Facebook vs. Mubarak

Absolutely fascinating:

[I]n Egypt, Facebook is the stage for the latest twist in the generation gap, playing host to politically hungry young Egyptians eager to take on their aging leader.

On May 4, Egyptian President Hosni Mubarak turns 80. To mark the big day for the man who has ruled them for 26 years, Egyptians who have known no other leader and who are increasingly going online to challenge him have urged their compatriots to go on strike, wear black, and write “No” to Mubarak on their money.

I know all of this, not through news stories, but because activists publicized the details and demands of the strike on Facebook....

A group promoting the May 4 strike has almost 74,000 members, up from about 60,000 a month ago....

To understand how rattled Mubarak’s regime is by the increasing popularity of what one young man called the “Political Party of the Internet,” look no further than Egypt's queen and king of Generation Facebook: Esra Abdel Fattah, 27, and Bilal Diab, 20.

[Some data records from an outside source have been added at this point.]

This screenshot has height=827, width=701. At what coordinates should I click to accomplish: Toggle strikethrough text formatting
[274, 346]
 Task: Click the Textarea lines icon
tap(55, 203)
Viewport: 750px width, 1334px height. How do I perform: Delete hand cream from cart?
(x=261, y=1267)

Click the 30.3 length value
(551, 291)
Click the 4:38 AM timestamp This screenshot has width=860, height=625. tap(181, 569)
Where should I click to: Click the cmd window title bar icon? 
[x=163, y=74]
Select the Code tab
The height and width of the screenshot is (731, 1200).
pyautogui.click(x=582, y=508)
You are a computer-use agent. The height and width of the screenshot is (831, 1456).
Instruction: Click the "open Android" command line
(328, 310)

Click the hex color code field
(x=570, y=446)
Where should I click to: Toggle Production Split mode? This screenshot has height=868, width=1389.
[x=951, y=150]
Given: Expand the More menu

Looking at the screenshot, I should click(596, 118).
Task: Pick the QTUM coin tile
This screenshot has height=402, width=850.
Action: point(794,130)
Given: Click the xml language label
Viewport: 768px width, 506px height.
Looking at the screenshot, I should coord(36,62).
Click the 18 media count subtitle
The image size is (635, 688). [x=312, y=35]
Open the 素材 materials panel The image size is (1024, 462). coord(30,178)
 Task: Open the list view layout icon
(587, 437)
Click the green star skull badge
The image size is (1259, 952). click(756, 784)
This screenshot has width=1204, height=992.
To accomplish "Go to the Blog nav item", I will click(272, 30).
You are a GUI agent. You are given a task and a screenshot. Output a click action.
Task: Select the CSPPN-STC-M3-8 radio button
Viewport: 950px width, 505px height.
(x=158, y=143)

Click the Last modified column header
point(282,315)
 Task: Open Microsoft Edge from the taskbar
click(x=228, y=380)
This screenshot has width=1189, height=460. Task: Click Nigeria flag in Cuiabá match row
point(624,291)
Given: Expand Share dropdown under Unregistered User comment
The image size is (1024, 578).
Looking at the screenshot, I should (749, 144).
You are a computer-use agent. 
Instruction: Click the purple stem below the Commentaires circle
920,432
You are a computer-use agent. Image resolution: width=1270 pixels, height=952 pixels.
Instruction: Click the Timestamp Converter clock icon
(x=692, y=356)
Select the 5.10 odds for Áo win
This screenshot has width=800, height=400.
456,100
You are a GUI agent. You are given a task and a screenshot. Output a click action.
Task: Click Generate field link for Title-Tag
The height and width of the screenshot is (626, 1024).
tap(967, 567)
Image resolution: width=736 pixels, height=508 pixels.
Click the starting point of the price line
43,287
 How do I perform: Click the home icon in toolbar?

Esra was detained for more than three weeks for forming a Facebook group calling Egyptians to take part in an April 6 general strike. Her group collected more than 60,000 names. She was released after her mother personally appealed to Mubarak and his wife.

What but desperation would inspire a regime with 26 years under its belt to detain a 27-year-old over a Facebook group?
Well, I think the writer is being a bit cavalier, and undercutting her own story. There's little difference, in terms of the threat they pose a repressive regime, between a woman running a Facebook group and an opposition newspaper editor. I'm not saying the woman should be arrested, but don't discount the power of the Internet. Facebook may be "cute," but it and online networking are powerful forces. That's the point of the entire story. So it's not "desperation" that's making the government detain her. It's the real power of the Internet to threaten corrupt regimes in closed societies.